這篇論文大略包含兩個部分。在第一部分我們討論光晶格中的玻色子的量子相,主要是使用量子蒙地卡羅的數值方法。冷原子在光晶格中的實驗提供了一個模擬凝態材料系統的可能性,其系統是乾淨且受良好控制的,我們主要關注兩類玻色子的系統,其中會出現有奇特的相。例如配對超流以及配對超固體。在第二部分我們以量子蒙地卡羅為基礎提出了一些數值方法來計算強關聯系統中的糾纏性質。利用複製品技巧,我們藉由計算雷尼熵來重建糾纏譜。另外我們研究了部分轉置密度矩陣的蹟數,是個與混合態糾纏的測量—負值—相關的量。下面我們簡短的總結每一個章節。
在第一章我們非常簡短的簡介冷原子系統以及它與量子蒙地卡羅計算之間的關係。
在第二章我們回顧路徑積分表相的蒙地卡羅方法。我們專注在方向性蟲演算法,是一個對玻色子以及自旋系統都很有力的方法。這個論文裡的其他方法—包括兩類玻色子、糾纏譜、以及部分轉置的計算—都是基於這章所介紹的演算法衍伸的。
在第三章我們討論兩類玻色子在方晶格中。我們展示出異類間的吸引力以及同類間的排斥力能使系統形成配對超固體,其中對角線的固體序並存於非對角線的配對超流序。我們表徵了超固體到其他相的量子相變以及溫度相變。我們發現從配對超固體到雙超流的相變是個一階相變且沒有任何中間相。另外,配對超固體的融化過程分為兩階段。首先配對超流經過一個 KT 相變被溫度摧毀,然後是固體序經由 Ising相變的融化。

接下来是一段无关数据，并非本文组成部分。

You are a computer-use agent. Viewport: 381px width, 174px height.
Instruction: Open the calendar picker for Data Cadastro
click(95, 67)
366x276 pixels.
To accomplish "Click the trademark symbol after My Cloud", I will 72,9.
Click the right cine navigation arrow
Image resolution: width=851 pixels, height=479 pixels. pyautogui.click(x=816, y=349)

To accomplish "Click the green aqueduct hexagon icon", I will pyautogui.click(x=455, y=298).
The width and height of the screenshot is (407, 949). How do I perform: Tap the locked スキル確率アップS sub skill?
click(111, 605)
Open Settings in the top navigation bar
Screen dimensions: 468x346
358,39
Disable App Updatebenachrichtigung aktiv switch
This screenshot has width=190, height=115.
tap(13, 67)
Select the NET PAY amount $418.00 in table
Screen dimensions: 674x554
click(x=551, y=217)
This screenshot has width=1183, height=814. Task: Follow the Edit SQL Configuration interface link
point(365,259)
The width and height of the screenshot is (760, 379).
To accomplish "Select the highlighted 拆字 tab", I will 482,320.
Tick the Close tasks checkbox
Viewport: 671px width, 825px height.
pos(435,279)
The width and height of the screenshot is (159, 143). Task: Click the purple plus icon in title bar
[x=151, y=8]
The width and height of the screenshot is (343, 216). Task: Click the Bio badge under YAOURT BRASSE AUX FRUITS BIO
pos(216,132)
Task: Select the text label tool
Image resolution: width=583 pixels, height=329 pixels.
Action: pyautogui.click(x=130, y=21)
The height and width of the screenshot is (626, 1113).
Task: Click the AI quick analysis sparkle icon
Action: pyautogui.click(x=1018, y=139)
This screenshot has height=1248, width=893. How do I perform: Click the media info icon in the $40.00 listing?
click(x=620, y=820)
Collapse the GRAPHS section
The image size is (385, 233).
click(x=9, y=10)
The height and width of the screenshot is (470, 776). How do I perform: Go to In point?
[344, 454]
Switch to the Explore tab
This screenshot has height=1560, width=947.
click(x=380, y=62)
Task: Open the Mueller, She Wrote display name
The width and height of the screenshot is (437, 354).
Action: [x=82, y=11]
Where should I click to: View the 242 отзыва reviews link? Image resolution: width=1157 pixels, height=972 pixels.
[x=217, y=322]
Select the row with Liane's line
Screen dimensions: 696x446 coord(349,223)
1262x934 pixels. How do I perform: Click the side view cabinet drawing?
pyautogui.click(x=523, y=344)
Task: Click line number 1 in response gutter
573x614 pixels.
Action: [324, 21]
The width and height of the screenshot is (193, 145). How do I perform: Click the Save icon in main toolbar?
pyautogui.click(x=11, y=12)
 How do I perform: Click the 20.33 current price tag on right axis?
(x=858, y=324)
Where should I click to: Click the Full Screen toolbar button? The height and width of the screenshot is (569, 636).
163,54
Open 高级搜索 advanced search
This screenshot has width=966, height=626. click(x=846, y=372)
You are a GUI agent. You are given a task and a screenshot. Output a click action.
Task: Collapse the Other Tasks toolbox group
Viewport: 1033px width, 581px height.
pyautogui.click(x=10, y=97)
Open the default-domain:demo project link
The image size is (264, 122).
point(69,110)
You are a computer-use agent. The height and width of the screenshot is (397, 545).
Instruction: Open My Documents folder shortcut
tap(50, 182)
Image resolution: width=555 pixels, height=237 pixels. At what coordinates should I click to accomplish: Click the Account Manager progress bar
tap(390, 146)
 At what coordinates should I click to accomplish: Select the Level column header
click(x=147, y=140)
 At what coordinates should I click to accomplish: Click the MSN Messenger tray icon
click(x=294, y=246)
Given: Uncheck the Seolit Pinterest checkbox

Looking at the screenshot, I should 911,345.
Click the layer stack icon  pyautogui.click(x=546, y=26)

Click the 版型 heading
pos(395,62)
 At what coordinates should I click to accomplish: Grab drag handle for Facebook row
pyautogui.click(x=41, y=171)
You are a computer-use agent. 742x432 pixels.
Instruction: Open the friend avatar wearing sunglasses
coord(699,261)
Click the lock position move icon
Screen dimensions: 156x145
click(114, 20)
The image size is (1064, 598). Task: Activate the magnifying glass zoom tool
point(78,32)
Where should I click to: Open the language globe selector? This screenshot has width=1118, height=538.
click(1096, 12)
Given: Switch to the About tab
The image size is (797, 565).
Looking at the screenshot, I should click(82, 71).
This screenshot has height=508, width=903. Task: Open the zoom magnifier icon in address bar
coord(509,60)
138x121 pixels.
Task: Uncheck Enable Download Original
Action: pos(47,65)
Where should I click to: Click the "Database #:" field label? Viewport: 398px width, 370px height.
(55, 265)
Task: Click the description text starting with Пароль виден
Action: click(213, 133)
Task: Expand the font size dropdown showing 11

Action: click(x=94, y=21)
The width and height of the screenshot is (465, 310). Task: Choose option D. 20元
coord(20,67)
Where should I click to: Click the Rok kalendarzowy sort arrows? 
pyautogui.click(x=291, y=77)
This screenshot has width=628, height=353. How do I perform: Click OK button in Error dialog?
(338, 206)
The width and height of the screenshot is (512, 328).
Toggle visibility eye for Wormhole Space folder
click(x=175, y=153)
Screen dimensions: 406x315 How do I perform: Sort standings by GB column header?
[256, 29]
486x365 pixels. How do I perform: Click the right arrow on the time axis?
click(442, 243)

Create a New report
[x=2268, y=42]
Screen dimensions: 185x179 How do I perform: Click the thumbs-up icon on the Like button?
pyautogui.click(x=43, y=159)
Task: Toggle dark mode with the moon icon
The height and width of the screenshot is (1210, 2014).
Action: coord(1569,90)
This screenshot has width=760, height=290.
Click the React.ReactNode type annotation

在第四章我們提供了一個新的方法,利用量子蒙地卡羅重新建立量子多體系統的部分糾纏譜。此方法原則上能用在二維或更高維度。此方法建立在複製品技巧上,來計算粒子數解析的約化密度矩陣的 n 次方的蹟數。利用這些資訊我們使用多項式解根重新建立了前 n 個糾纏譜的譜帶。我們演示我們的方法在一維的延展玻色哈伯模型,能解析出Haldane 絕緣體的糾纏譜中的亞簡併。整體來說,這個方法能讓我們重建出最大的幾個本徵值。
在第五章我們設計了一個蒙地卡羅方法來計算有限溫度下部分轉置約化密度矩陣的某次方的蹟數。這個量能用來建立一些與負值有關的尺度不變量。負值是一個能真正測量一個線段中的兩個區段的糾纏的量。具體來說,我們討論了在一維硬核玻色子模型下的幾個尺度不變的結合量。對於兩個連接的區段,我們展示了異常的有限尺度修正,顯示了周長與填滿相關的震盪的奇偶效應。在大尺度下我們得到與保角場論的計算完全符合的結果。另一方面,對於兩個分開的區段有限尺度修正較為嚴重,而保角場論的結果只能在取極限下被得到。同時我們的證據也顯示了修正的指數項與互訊息的修正是一樣的。另外我們研究了一維玻色子模型的超流相。在此系統中有限尺度修正較小,稍大系統的量子蒙地卡羅的結果已經能良好的符合保角場論的計算。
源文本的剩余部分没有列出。